» **To do**
1. State whether each statement below agrees with the note on sales-tax holidays, answering yes or no and quoting verbatim the words of the note that settle it: (a) Massachusetts and Louisiana have implemented broad tax holidays that exempt the first $2,500 of most purchases of goods; (b) the note describes these policies as especially beneficial to high-income households; (c) the present note relies on a different dataset from the earlier FEDS Note on weather events.
2. Resume the note on sales-tax holidays and consumer spending after its final sentence, and carry it forward in the same formal register.

» **Source extract**

########################################

March 24, 2017

The Effect of Sales-Tax Holidays on Consumer Spending

Aditya Aladangady, Shifrah Aron-Dine, Wendy Dunn, Laura Feiveson, Paul Lengermann, and Claudia Sahm 1

Over the past decade, many U.S. states have enacted policies that temporarily exempt consumer purchases of certain goods from state sales taxes.2 Many of these sales-tax holidays occur just before the start of the school year and apply to purchases of school supplies, computers, and/or clothing and shoes. Some states also implement tax holidays for purchases related to hurricane preparedness, energy conservation, and hunting. Two states--Massachusetts and Louisiana--have even implemented broad tax holidays that exempt the first $2,500 of most purchases of goods.

Often, these tax holidays are timed so they coincide with heavy shopping periods for necessities, such as school supplies. In such cases, these policies tend to be especially beneficial to low-income households, since necessities comprise a relatively large share of their overall spending (Henry, 2014). Retail businesses view sales-tax holidays favorably because they purportedly encourage shopping activity, and some policy makers have argued that these temporary fiscal policies provide a net stimulus to economic activity. Understanding how consumers respond to these policies is therefore important, both for evaluating the likely impact on state budgets and for understanding the magnitude and timing of their economic effects.

In a previous FEDS Note, we studied the effects of unforeseen weather events like hurricanes on the spending behavior of consumers using daily, state-level transaction volumes. In this note, we use the same dataset to investigate whether the pre-announced sales-tax holidays noticeably alter the spending behavior of consumers. Specifically, we investigate whether there are shifts in the level and/or composition of consumer spending before, during, and after these sales-tax holidays.

########################################

» **Given information**
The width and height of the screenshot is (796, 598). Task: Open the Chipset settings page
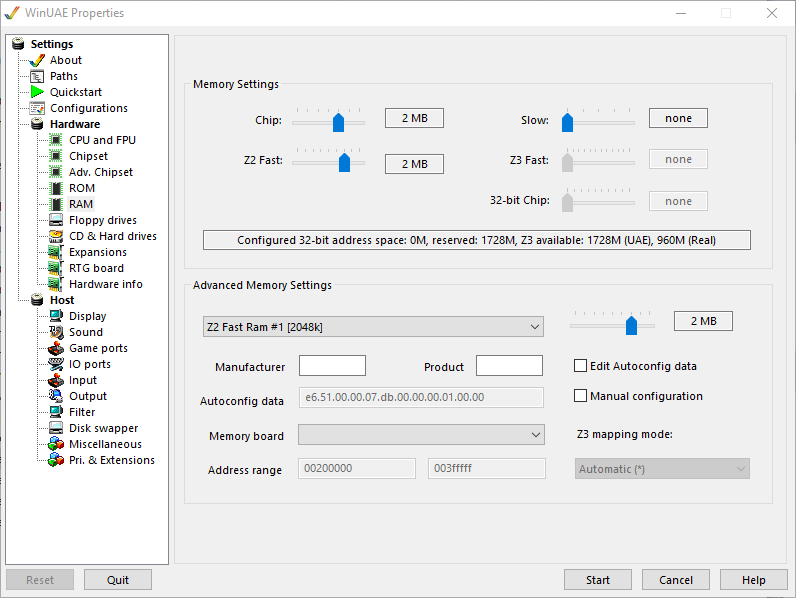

########################################

» **Task results**
1.
(a) Yes: "Two states--Massachusetts and Louisiana--have even implemented broad tax holidays that exempt the first $2,500 of most purchases of goods."
(b) No: "these policies tend to be especially beneficial to low-income households"
(c) No: "In this note, we use the same dataset to investigate whether the pre-announced sales-tax holidays noticeably alter the spending behavior of consumers."

2.
To summarize, we find the timing of consumer spending is often extremely responsive to tax holidays. In particular, small reductions in after-tax prices were associated with large increases in the volume of purchases in a variety of spending categories, especially durable goods. Evidence from a natural experiment in Massachusetts suggest the sales-tax holiday provided a net boost to retail spending over the month as a whole, as opposed to only a re-timing of spending within the month. Whether sales-tax holidays add to spending over a longer horizon likely depends on a number of factors outside the scope of our current analysis, including the breadth of the tax policy and its salience among consumers.

Description of the Payment Transactions Data
The data we use for this analysis are the outcome of a collaboration between the Federal Reserve Board, Palantir Technologies, and First Data Merchant Services, LLC (First Data). Our state-level aggregates originate from anonymized transactions recorded by First Data, an electronic payments processor that provides merchants with the technology to process credit, debit, and electronic payment transactions. Palantir constructed daily indexes of purchases by state and by merchant groupings for the Board, with historical data available back to 2013.3

We classify spending into broad categories using information on the type of merchant where the transaction occurred, e.g. restaurants, gasoline stations, and department stores. We also focus on a broad spending measure that we refer to as the "retail sales group."4 The retail sales group accounts for about one third of total consumer spending as defined in the National Income and Product Accounts (NIPAs) and appears to be well measured by the First Data transactions.

An Event Study: Massachusetts
We begin by examining the pattern of spending around the sales-tax holidays enacted in Massachusetts in 2014 and 2015. These tax holidays present an interesting case because Massachusetts offered a tax exemption on a very broad set of purchases, including almost all consumer purchases of tangible personal property with a unit cost of $2,500 or less.5 Given the state's sales-tax rate of 6.25 percent, the potential cost savings for consumers from this tax holiday amounted to as much as $156 per item.

The six panels in figure 1 show the timing of daily spending for several categories of stores in August 2014 and August 2015, when the Massachusetts tax holidays occurred, along with the same period in 2016, when there was no tax holiday.6 Comparing across years, we can observe that the average daily spending rates during the tax-holiday weekends were much higher than sales over the same (non-tax-holiday) weekend in 2016; indeed, the pattern of daily sales in 2016 appears to align more closely with the other August weekends in that year.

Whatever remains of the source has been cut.